Traceability to enable a fast response

August 02 2022

Image of Australia to illustrate traceability

Quick facts

  • In the event of an emergency animal disease outbreak, traceability assists regulators in quickly responding and mitigating spread and contamination.
  • Recording information through livestock transfers in the NLIS database is a legislative requirement.
  • If an agent has been involved in the purchase of stock, confirm who will complete the livestock transfer.

Accurate compliance to Australia’s red meat integrity systems, the NLIS and LPA programs, is the best way to ensure the safety and welfare of your stock and business, especially in the event of an emergency animal disease outbreak.

NLIS enables traceability in the event of a disease outbreak

To maintain a high level of traceability, all cattle, sheep and goats must be identified by an NLIS-accredited electronic or visual device before they are moved off a property identified with a Property Identification Code (PIC). Livestock movements must be recorded on the NLIS database in accordance with the requirements for your state or territory.  Recording information through livestock transfers in the NLIS database is a legislative requirement for livestock producers of all production sizes to ensure fast response and tracing in the event of an emergency animal disease outbreak.

Livestock movement requirements

Each time livestock are moved off a PIC, a livestock movement must be recorded on the NLIS Database. The information required to record a livestock movement varies depending on where the animals have moved from and to, and on the type of identification attached to the livestock.
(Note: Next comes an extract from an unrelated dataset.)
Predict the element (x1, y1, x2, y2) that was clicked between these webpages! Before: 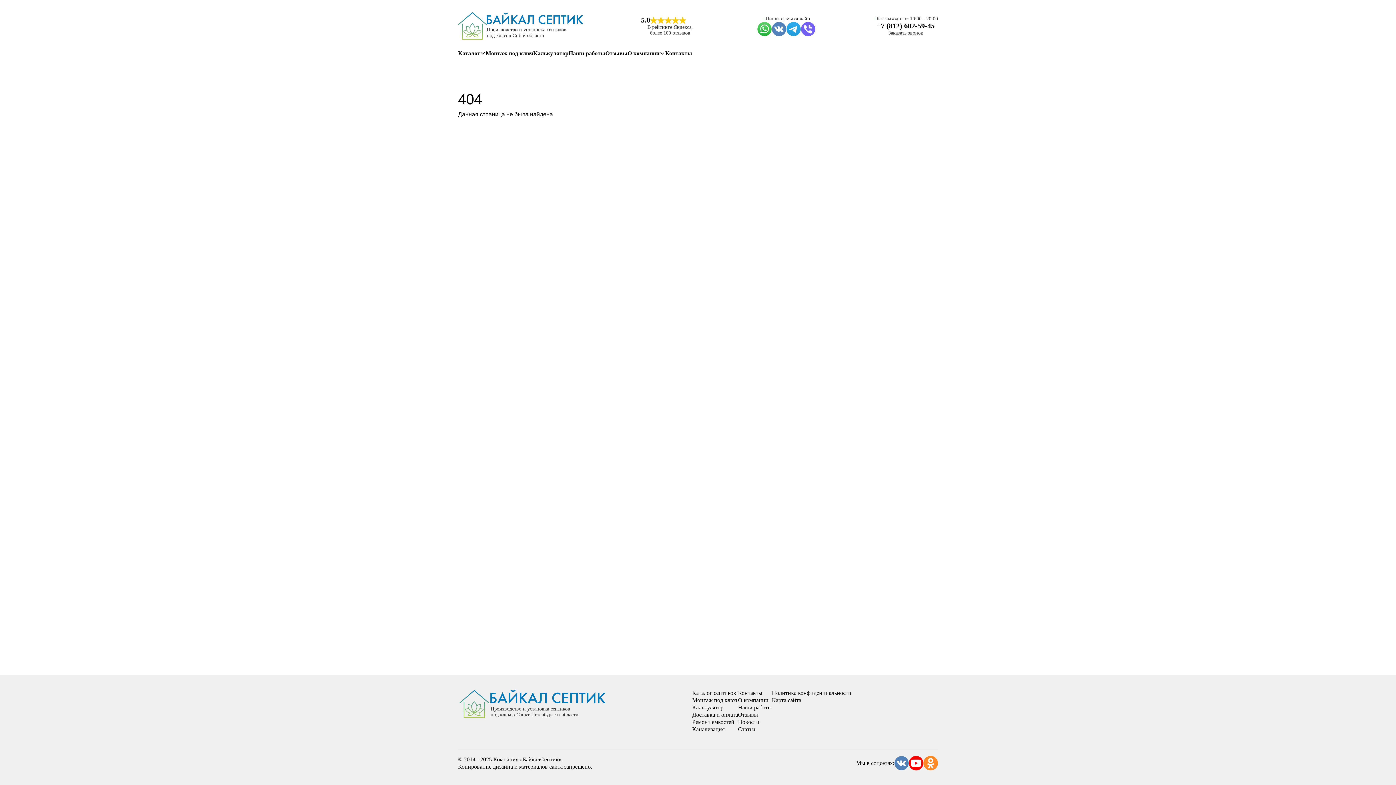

Each state or territory authority has specific requirements for completing livestock movements in the NLIS database and it is best to confirm those requirements with your relevant authority. It is however, good practice to check all movement records to and from your PIC on the NLIS database to make sure the details are correct.
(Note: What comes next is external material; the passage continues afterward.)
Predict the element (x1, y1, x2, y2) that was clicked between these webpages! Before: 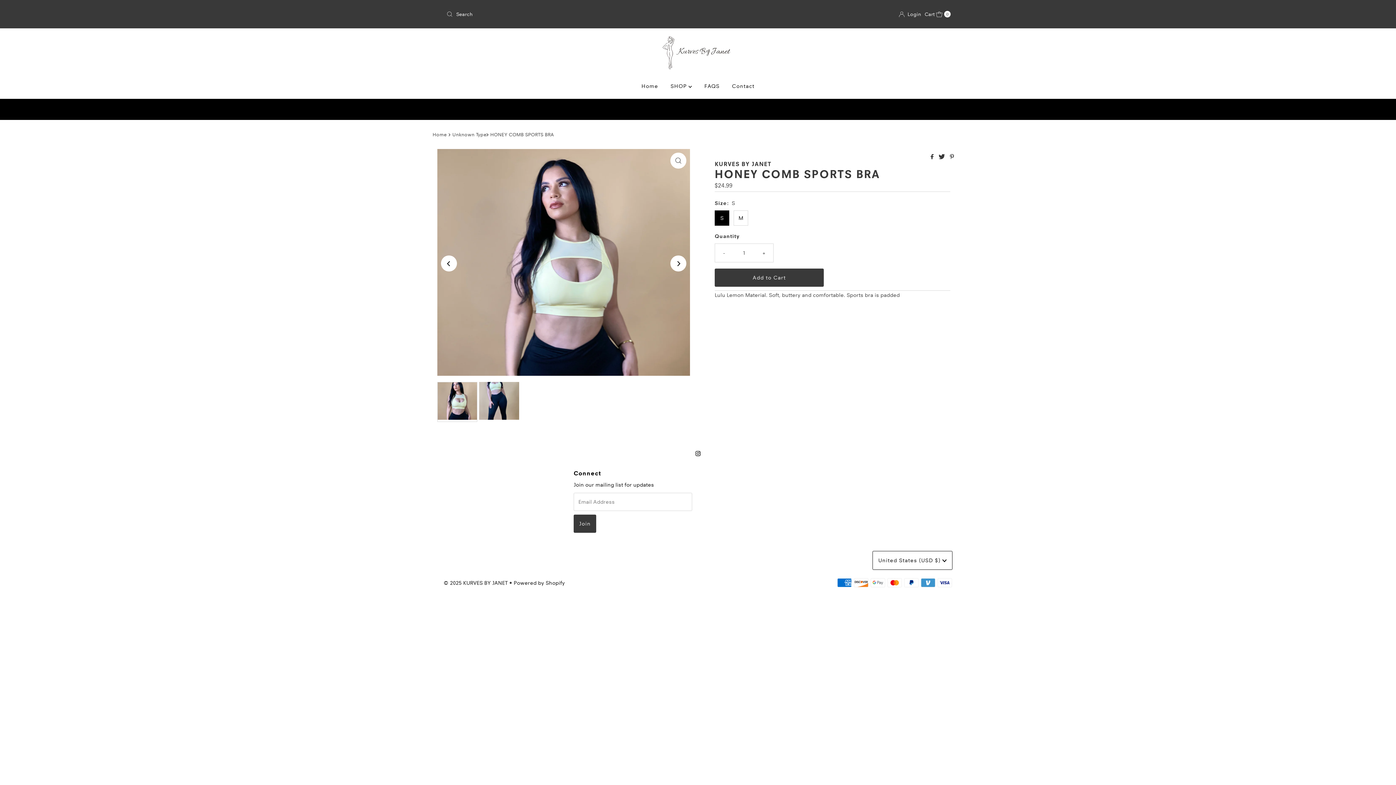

Producer responsibilities for traceability

Traceability underpins the assurance Australia provides that our livestock have not been exposed to disease or other biosecurity threats.

To meet all traceability requirements of NLIS and LPA, livestock producers are required to:

  • complete an LPA National Vendor Declaration (NVD) for livestock moved off their property
  • obtain a copy of an LPA NVD for all livestock moved onto their property
  • keep copies of all LPA NVDs/electronic NVDs for livestock moved onto or off their property
  • when completing LPA NVDs record the:
    • vendor’s names, addresses and PICs
    • livestock details/descriptions/declarations
    • transporter details
    • sign the NVD
  • keep records of animals purchased while within a withholding period (WHP) or export slaughter interval (ESI) period
  • keep records of animals that may have been exposed to physical contaminants such as broken needles, buckshot or wire.
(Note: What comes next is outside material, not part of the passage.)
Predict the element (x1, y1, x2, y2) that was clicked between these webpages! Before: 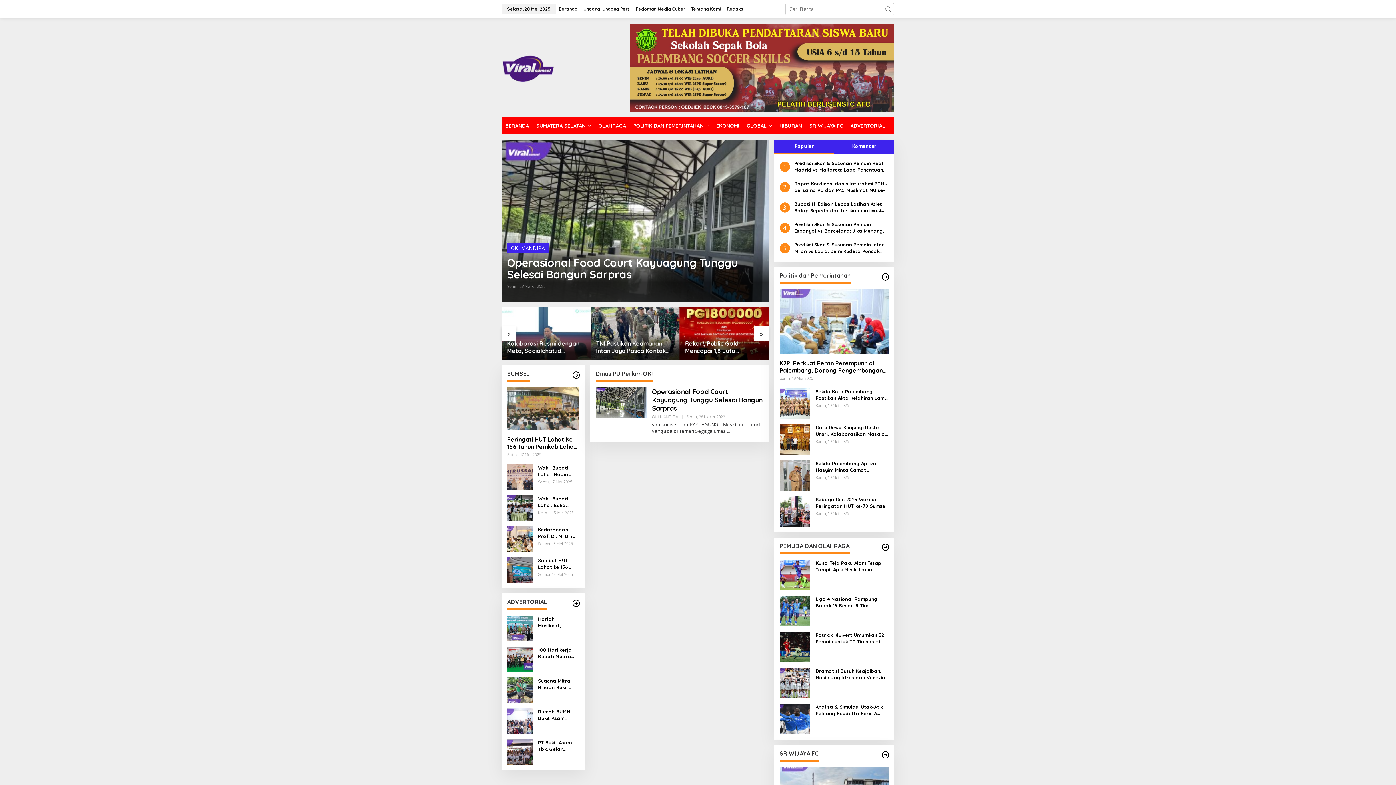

If an agent has been involved in the purchase of stock, you must ensure you are confirming who will complete the livestock transfer. The receiver of the stock is responsible for recording the movement data onto the NLIS database.

Livestock traceability is required to enable a fast and efficient response to biosecurity issues that impact trade. Recording livestock movements ensures exposure to biosecurity risks can be traced and managed quickly and effectively, allowing state and federal departments to use this data to mitigate larger threats.